Hydrogenated And Fat

In my eagerness to deploy a Flare Path subtitle I've been itching to use since the column started, I foolishly assumed someone somewhere would be busy coding either a high-fidelity zeppelin sim, or the PC version of Luftschiff the World desperately needs.

Now that I've actually gone to the trouble of sending out the FP recon geese (Alcock and Bull) I realise I was a tad over-optimistic. In order to justify that bonny bit of Newsom up there, I've now got to do one of the following...

A) Claim to have begun development of a high-fidelity zeppelin sim or a PC version of Luftshchiff, presenting artfully doctored Crimson Skies screenshots as evidence.

B) Commence a retro piece on Microprose's little-known airship tycoon oddity Zeppelin: Giants of the Sky.

C) Spend several paragraphs explaining why Zeppelinstrasse is my favourite bus stop in OMSI.

D) Launch into an enthusiastic recommendation of Fighter Squadron: World War I - that rare thing a free flight sim featuring both pilotable dirigibles and balloons.

or

E) Make the best of an awkward situation by penning a few words on the seemingly imminent and apparently Zeppelin-blessed Over Flanders Fields: Phase 4.

As 'A' would be downright dishonest, 'B' would be perverse (Zeppelin: Giants of the Sky was one of the most tedious games Microprose ever released), 'C' would risk reigniting my productivity-sapping passion for That Bloody Bus Game, 'D' would involve repeating myself, that leaves...

I'm ashamed to admit I haven't flown Over Flanders Fields since it morphed from a free Combat Flight Simulator 3 mod into a payware one several years ago (You'd have to ask Henry why that is). I have however cycled past its busy aerodrome on occasion and overheard the chatter of happy dogfighters.

The general consensus seems to be that while Rise of Flight whips OFF in the flight modelling and netcode departments, the situation is reversed when it comes to bandit AI and long-term singleplayer satisfaction (About right, Wodin?). What does the old-timer's campaign offer that the newcomer's doesn't? I suspect most of the answers are set down here - hundred of intelligently generated incidental sorties, a plausibly mobile frontline… Old Brown Dog have gone to incredible lengths to ensure their solo customers feel bound to their squadrons, and those squadrons feel like they're participating in a titanic struggle.

Watch on YouTube

Phase 4, as the devs are keen to stress, is not just extra planes.
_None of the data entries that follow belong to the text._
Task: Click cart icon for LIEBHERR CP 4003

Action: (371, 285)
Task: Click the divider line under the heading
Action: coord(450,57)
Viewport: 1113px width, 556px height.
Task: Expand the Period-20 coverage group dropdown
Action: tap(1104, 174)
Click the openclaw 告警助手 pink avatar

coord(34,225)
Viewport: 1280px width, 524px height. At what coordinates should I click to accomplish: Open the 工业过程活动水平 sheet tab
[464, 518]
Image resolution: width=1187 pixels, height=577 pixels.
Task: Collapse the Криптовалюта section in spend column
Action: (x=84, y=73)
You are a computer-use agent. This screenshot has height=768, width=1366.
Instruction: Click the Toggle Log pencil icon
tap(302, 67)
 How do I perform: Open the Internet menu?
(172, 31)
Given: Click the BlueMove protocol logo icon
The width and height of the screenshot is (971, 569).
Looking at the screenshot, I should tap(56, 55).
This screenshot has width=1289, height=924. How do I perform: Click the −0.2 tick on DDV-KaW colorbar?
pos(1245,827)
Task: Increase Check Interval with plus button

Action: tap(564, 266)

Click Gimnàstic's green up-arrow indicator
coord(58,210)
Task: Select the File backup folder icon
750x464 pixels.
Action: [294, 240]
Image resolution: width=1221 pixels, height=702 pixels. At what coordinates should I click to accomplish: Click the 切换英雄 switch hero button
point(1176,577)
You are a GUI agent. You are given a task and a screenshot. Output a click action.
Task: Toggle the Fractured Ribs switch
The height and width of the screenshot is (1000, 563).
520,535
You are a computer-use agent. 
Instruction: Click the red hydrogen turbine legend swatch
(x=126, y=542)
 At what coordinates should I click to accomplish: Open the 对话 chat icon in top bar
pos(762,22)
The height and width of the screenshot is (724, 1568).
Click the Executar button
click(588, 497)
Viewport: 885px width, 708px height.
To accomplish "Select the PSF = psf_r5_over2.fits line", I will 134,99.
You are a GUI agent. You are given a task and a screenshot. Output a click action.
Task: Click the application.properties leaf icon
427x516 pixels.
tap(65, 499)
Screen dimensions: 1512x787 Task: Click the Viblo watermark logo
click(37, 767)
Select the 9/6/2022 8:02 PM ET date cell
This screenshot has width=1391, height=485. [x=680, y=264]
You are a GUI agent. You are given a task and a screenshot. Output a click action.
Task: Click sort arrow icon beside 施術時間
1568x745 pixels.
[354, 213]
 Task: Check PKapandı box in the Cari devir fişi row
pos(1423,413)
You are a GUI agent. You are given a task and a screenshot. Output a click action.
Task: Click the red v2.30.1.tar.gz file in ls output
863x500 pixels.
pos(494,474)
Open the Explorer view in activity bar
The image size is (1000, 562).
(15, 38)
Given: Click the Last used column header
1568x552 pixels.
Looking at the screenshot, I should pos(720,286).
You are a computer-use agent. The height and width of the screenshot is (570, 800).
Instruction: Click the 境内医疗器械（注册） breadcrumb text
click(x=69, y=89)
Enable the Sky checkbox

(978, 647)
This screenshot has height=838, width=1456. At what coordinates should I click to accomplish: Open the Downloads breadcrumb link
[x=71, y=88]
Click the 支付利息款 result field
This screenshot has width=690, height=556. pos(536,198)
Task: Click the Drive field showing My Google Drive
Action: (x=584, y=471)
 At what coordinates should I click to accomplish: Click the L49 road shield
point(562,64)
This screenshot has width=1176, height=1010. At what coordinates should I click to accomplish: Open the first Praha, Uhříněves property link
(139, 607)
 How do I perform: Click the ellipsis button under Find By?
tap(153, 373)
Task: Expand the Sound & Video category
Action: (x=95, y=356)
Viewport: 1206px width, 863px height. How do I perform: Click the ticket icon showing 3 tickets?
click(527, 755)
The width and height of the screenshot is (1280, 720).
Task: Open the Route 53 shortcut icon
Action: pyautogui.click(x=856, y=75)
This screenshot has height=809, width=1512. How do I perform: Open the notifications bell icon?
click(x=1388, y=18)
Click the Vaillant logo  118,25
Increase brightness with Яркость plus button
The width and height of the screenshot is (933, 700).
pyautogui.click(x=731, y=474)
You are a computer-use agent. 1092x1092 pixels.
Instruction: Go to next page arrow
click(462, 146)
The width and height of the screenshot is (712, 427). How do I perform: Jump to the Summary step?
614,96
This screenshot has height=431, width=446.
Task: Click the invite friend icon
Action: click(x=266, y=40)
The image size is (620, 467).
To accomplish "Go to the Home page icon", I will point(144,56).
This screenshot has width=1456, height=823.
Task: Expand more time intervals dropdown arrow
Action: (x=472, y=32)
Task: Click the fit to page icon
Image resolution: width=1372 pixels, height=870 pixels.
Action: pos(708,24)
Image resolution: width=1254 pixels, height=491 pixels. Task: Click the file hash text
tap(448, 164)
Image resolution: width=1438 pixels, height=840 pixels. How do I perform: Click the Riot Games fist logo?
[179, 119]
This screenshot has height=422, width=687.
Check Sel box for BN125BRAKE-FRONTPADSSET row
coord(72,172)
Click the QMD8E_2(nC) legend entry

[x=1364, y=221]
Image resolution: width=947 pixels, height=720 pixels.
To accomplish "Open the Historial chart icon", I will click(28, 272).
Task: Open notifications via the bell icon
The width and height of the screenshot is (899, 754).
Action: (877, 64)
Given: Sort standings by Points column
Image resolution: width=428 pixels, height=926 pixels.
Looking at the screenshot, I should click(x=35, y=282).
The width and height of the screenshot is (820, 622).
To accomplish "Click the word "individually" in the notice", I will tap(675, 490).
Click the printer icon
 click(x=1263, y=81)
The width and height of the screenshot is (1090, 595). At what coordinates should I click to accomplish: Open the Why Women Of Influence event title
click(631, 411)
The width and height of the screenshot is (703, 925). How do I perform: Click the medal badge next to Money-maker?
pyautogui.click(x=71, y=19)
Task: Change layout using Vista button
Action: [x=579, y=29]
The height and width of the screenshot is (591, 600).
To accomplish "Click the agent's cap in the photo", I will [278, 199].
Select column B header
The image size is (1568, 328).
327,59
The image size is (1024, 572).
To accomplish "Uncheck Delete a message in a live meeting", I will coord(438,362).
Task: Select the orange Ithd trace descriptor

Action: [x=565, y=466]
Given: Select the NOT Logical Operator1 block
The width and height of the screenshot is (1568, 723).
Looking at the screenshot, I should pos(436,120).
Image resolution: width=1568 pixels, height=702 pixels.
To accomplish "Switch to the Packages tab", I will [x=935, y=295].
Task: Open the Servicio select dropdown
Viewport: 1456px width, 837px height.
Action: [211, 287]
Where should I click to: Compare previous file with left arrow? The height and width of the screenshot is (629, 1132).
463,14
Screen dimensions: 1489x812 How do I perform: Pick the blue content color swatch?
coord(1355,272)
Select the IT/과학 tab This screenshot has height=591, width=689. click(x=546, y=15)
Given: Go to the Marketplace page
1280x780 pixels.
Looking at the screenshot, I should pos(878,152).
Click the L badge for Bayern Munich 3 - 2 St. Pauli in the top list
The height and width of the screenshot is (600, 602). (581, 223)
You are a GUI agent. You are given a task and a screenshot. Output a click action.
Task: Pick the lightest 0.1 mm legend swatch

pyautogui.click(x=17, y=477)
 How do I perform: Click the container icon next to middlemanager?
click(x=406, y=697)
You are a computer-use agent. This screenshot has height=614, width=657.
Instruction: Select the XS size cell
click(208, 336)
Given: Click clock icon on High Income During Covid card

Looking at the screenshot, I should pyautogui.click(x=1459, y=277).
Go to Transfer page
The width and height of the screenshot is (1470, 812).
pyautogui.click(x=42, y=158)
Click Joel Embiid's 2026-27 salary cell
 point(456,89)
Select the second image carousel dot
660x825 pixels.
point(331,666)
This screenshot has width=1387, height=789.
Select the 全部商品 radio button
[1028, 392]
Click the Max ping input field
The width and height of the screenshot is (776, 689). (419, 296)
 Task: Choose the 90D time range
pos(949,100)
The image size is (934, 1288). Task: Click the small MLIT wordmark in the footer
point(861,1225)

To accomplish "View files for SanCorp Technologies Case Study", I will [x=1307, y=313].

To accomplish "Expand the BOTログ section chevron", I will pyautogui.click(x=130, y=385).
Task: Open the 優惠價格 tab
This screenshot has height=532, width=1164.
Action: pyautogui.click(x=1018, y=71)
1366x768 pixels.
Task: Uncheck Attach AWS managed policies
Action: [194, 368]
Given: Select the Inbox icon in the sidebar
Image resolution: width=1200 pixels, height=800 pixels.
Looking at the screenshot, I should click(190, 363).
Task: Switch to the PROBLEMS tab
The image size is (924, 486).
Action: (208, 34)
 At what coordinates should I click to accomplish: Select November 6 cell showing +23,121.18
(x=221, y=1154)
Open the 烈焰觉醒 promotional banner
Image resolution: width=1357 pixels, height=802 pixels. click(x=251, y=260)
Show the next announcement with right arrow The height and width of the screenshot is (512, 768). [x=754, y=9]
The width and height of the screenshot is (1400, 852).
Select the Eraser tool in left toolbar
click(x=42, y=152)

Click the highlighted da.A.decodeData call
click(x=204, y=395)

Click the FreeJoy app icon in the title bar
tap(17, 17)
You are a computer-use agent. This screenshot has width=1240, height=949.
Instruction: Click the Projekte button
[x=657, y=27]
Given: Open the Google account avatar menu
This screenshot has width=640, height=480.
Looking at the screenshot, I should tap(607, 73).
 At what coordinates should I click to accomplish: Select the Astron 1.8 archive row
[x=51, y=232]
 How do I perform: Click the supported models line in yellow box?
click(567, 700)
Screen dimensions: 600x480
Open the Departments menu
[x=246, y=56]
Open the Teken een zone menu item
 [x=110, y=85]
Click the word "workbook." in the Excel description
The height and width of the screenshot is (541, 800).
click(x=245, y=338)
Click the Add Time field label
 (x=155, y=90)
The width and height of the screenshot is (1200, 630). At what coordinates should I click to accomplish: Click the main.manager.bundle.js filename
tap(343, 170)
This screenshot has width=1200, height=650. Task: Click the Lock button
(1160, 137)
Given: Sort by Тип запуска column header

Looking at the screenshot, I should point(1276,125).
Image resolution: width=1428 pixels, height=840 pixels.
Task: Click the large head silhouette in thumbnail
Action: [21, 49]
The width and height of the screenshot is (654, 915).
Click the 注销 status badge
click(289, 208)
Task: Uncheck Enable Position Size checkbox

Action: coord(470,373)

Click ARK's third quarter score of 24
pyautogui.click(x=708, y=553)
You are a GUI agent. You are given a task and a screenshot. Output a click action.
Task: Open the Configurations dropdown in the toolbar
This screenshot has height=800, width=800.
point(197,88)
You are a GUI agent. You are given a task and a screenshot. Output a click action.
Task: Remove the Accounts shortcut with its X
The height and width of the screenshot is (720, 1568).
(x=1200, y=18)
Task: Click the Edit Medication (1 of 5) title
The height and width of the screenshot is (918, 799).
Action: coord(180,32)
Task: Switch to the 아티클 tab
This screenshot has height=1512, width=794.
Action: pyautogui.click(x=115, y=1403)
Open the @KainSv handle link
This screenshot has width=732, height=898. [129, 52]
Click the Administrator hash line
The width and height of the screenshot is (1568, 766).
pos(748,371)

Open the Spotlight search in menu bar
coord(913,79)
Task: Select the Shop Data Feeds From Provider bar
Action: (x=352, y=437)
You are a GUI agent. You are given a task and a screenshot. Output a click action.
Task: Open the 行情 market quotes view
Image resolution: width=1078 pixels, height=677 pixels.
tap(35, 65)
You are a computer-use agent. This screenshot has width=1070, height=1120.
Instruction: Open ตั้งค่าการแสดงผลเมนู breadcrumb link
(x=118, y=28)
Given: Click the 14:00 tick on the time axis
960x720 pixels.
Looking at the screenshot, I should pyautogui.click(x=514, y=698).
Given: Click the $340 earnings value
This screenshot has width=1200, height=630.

Though new machines like Gotha and HP bombers, and Rumpler and Aviatik recon aircraft will be added to Phase 3's already chockablock hangars, much of OBD's energy since the release of Hat In The Ring, seems to have gone into overhauling core elements like scenery, cockpits, flight models, and AI. The above preview vid gives some very encouraging glimpses of high-detail airfields, lively low-level sparring, and atmospheric night ops against giant flammable sky cucumbers. If the aviation is as exhilarating and evocative as it looks like it might be, then I may just be able to overlook the fact that the cucumbers are almost certainly AI only, and most probably never get to cast their shadows on chugging Belgian barges.